* _What to do_
Copy out the rows from the line containing "You are a computer-use" through the line containing "Instruction: Toggle the", word for word.
* start Raw data *
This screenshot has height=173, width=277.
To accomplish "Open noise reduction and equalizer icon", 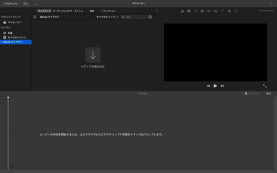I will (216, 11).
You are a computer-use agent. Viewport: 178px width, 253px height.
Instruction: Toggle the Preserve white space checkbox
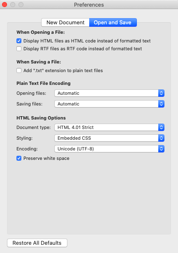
* end Raw data *
* start Raw data *
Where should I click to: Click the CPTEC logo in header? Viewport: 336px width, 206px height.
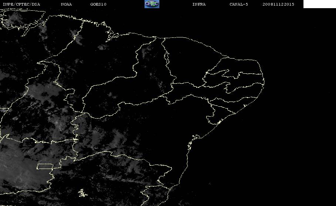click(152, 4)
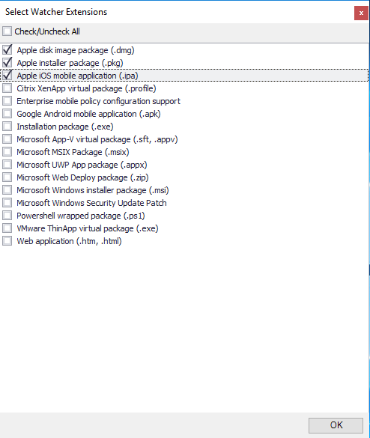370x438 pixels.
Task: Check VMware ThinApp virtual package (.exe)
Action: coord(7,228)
* end Raw data *
* _Result for this task_
You are a computer-use agent. Viewport: 178px width, 253px height.
Instruction: Toggle the Preserve white space checkbox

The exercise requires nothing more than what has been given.